Very roughly speaking, it seems that these three sets of pedagogical (and psychotherapeutic) theories can be divided into two different camps; Zhu Xi, Kant, and Williamson all in one camp for placing an emphasis on the direct and active intervention of teachers (or counselors) based upon their skeptical and pessimistic viewpoints on students’ (or clients’) innate qualities, while Wang Yangming, Langeveld, and Rogers in the other camp for attempting to reconfigure the role of the former in accordance with the escalating status of the latter. Overall, the distinction made between the inculcation and actualization models appears to be quite valid. Indeed, by focusing more on connectivity than differences within each group of thinkers, I was able to examine the overarching logical patterns or “grammar,” so to speak, that cut across, and were equally relevant to, their pedagogical reasoning at a macroscopic level—all the while using Eric Schwitzgebel’s approach of tying views on people’s innate abilities to pedagogical theories.
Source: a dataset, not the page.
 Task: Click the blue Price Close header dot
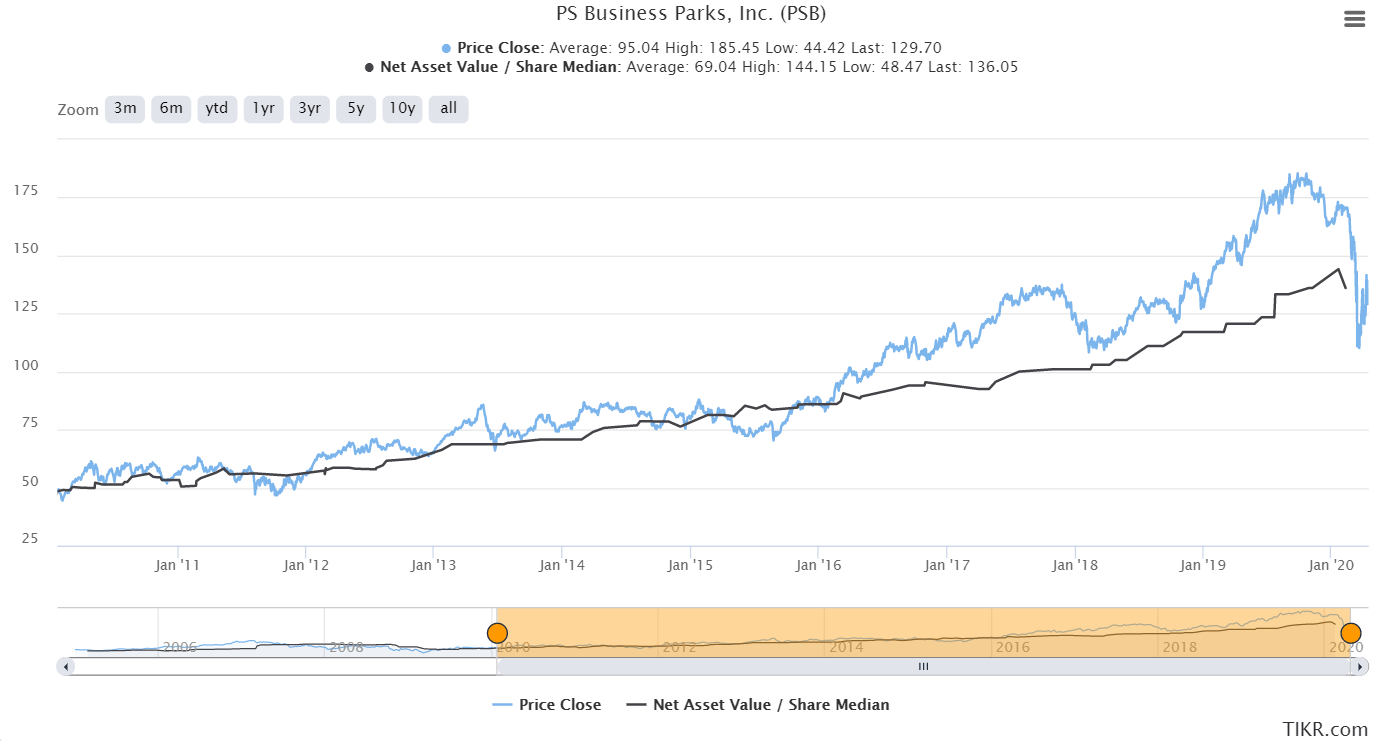[x=447, y=48]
On that note, I rather disagree with Pauline Lee’s thesis regarding the discovery of “native (or specifically Confucian)” theories on children and childhood within the Chinese philosophical tradition; to that end, she also makes comparisons, while often tackling Freudian and “Enlightenment” frameworks on childhood, especially with the American-German psychologist Erik Erikson’s (1902–1994) theory on children’s development, which is based upon his well-known “identity crisis” thesis (P. Lee 2014, 536–539). That being said, if we widen our perspectives and bring in more diverse pedagogical models, whether or not—or to what extent—those theories can really be deemed unique and indigenous could easily and readily be put into question. Of course, it does not necessarily mean that I intend to disregard or downplay any extant major or minor differences between these (and any other) pedagogical models. Rather, I hope that future studies will tackle this deficiency with nuanced, detailed, and sophisticated accounts that illustrate and flesh out, more carefully and thoroughly, the comparisons between the aforesaid theories (and beyond). Suffice it to say that, for the moment, it is enough to have discovered some common threads through the rather cursory and sketchy descriptions above with which to guide the comparative and conversational study of various pedagogical models across time and cultures.
先生曰, 知, 行二字, 即是功夫. . . . 良知原是精精明明的. 如欲孝親, 生知安行的, 只是依此真知落實盡孝而已. . . . 聖人雖是生知安行, 然其心不敢自是肯做困知, 勉行的功夫. See Wang (2017, sec. 291).
Wang wrote this piece at age 47 (1518) when he subdued the rebellions (mostly by bandits) in Southern Gan and thereafter encouraged people in the province to establish schools (xueshe) and devote themselves to educating children.